Reproduce the data below verbatim, line for line, with no changes.

══ DATA FOR PROCESSING ══

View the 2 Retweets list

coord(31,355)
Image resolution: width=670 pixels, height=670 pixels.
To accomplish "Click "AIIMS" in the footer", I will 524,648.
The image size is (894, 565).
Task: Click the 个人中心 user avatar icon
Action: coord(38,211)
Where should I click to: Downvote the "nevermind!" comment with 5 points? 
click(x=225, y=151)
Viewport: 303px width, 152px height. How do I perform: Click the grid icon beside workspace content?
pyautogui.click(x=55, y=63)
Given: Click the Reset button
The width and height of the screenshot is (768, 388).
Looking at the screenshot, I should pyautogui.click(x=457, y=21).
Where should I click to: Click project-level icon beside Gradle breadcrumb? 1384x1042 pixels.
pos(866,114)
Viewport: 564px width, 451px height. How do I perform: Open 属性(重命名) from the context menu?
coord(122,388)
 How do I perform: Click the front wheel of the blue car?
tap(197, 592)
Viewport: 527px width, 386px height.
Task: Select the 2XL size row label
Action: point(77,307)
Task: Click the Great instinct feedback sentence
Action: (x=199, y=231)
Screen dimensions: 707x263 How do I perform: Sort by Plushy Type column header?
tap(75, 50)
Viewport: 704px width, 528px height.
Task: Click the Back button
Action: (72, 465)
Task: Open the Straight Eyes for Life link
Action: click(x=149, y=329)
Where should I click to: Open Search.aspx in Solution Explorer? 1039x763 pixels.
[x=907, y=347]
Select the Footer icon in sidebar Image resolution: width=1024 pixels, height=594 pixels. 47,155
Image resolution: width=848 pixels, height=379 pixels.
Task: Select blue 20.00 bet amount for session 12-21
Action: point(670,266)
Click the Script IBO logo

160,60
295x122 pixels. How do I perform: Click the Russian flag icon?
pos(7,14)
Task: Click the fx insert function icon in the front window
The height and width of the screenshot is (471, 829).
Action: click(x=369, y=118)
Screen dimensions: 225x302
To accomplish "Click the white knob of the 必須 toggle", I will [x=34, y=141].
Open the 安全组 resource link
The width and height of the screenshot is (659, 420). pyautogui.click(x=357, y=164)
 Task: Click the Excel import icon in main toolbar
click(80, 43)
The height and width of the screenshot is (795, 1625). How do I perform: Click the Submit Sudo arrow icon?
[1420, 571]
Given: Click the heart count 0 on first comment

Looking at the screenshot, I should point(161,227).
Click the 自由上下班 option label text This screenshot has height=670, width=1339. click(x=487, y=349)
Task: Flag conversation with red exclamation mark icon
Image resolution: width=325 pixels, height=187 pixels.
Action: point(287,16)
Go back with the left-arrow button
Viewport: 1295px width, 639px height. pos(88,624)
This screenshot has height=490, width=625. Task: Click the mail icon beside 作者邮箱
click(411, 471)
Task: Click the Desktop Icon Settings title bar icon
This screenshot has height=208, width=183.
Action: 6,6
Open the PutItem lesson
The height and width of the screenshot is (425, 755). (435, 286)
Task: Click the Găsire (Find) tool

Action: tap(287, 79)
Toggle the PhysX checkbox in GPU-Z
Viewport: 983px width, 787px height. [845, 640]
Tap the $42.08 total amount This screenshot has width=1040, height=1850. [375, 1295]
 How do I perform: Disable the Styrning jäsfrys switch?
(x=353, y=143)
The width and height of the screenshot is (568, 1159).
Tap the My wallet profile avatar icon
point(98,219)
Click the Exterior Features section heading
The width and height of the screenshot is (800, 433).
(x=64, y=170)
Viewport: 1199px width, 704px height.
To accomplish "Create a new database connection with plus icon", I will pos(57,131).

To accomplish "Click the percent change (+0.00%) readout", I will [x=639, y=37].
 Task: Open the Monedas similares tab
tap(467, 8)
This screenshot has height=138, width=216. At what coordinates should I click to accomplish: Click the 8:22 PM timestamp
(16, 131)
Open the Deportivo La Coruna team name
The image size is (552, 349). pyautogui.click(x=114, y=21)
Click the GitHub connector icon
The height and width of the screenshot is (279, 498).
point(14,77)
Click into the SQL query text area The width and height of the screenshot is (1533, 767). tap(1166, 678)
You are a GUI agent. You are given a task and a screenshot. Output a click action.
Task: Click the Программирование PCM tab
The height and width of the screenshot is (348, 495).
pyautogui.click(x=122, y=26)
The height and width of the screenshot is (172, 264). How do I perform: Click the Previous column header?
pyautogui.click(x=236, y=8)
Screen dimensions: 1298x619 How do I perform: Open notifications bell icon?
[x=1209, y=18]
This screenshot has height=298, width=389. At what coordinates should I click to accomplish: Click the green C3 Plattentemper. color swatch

═══

== ANSWER ==
View the 2 Retweets list

coord(31,355)
Image resolution: width=670 pixels, height=670 pixels.
To accomplish "Click "AIIMS" in the footer", I will 524,648.
The image size is (894, 565).
Task: Click the 个人中心 user avatar icon
Action: coord(38,211)
Where should I click to: Downvote the "nevermind!" comment with 5 points? 
click(x=225, y=151)
Viewport: 303px width, 152px height. How do I perform: Click the grid icon beside workspace content?
pyautogui.click(x=55, y=63)
Given: Click the Reset button
The width and height of the screenshot is (768, 388).
Looking at the screenshot, I should pyautogui.click(x=457, y=21).
Where should I click to: Click project-level icon beside Gradle breadcrumb? 1384x1042 pixels.
pos(866,114)
Viewport: 564px width, 451px height. How do I perform: Open 属性(重命名) from the context menu?
coord(122,388)
 How do I perform: Click the front wheel of the blue car?
tap(197, 592)
Viewport: 527px width, 386px height.
Task: Select the 2XL size row label
Action: point(77,307)
Task: Click the Great instinct feedback sentence
Action: (x=199, y=231)
Screen dimensions: 707x263 How do I perform: Sort by Plushy Type column header?
tap(75, 50)
Viewport: 704px width, 528px height.
Task: Click the Back button
Action: (72, 465)
Task: Open the Straight Eyes for Life link
Action: click(x=149, y=329)
Where should I click to: Open Search.aspx in Solution Explorer? 1039x763 pixels.
[x=907, y=347]
Select the Footer icon in sidebar Image resolution: width=1024 pixels, height=594 pixels. 47,155
Image resolution: width=848 pixels, height=379 pixels.
Task: Select blue 20.00 bet amount for session 12-21
Action: point(670,266)
Click the Script IBO logo

160,60
295x122 pixels. How do I perform: Click the Russian flag icon?
pos(7,14)
Task: Click the fx insert function icon in the front window
The height and width of the screenshot is (471, 829).
Action: click(x=369, y=118)
Screen dimensions: 225x302
To accomplish "Click the white knob of the 必須 toggle", I will [x=34, y=141].
Open the 安全组 resource link
The width and height of the screenshot is (659, 420). pyautogui.click(x=357, y=164)
 Task: Click the Excel import icon in main toolbar
click(80, 43)
The height and width of the screenshot is (795, 1625). How do I perform: Click the Submit Sudo arrow icon?
[1420, 571]
Given: Click the heart count 0 on first comment

Looking at the screenshot, I should point(161,227).
Click the 自由上下班 option label text This screenshot has height=670, width=1339. click(x=487, y=349)
Task: Flag conversation with red exclamation mark icon
Image resolution: width=325 pixels, height=187 pixels.
Action: point(287,16)
Go back with the left-arrow button
Viewport: 1295px width, 639px height. pos(88,624)
This screenshot has height=490, width=625. Task: Click the mail icon beside 作者邮箱
click(411, 471)
Task: Click the Desktop Icon Settings title bar icon
This screenshot has height=208, width=183.
Action: 6,6
Open the PutItem lesson
The height and width of the screenshot is (425, 755). (435, 286)
Task: Click the Găsire (Find) tool

Action: tap(287, 79)
Toggle the PhysX checkbox in GPU-Z
Viewport: 983px width, 787px height. [845, 640]
Tap the $42.08 total amount This screenshot has width=1040, height=1850. [375, 1295]
 How do I perform: Disable the Styrning jäsfrys switch?
(x=353, y=143)
The width and height of the screenshot is (568, 1159).
Tap the My wallet profile avatar icon
point(98,219)
Click the Exterior Features section heading
The width and height of the screenshot is (800, 433).
(x=64, y=170)
Viewport: 1199px width, 704px height.
To accomplish "Create a new database connection with plus icon", I will pos(57,131).

To accomplish "Click the percent change (+0.00%) readout", I will [x=639, y=37].
 Task: Open the Monedas similares tab
tap(467, 8)
This screenshot has height=138, width=216. At what coordinates should I click to accomplish: Click the 8:22 PM timestamp
(16, 131)
Open the Deportivo La Coruna team name
The image size is (552, 349). pyautogui.click(x=114, y=21)
Click the GitHub connector icon
The height and width of the screenshot is (279, 498).
point(14,77)
Click into the SQL query text area The width and height of the screenshot is (1533, 767). tap(1166, 678)
You are a GUI agent. You are given a task and a screenshot. Output a click action.
Task: Click the Программирование PCM tab
The height and width of the screenshot is (348, 495).
pyautogui.click(x=122, y=26)
The height and width of the screenshot is (172, 264). How do I perform: Click the Previous column header?
pyautogui.click(x=236, y=8)
Screen dimensions: 1298x619 How do I perform: Open notifications bell icon?
[x=1209, y=18]
This screenshot has height=298, width=389. At what coordinates should I click to accomplish: Click the green C3 Plattentemper. color swatch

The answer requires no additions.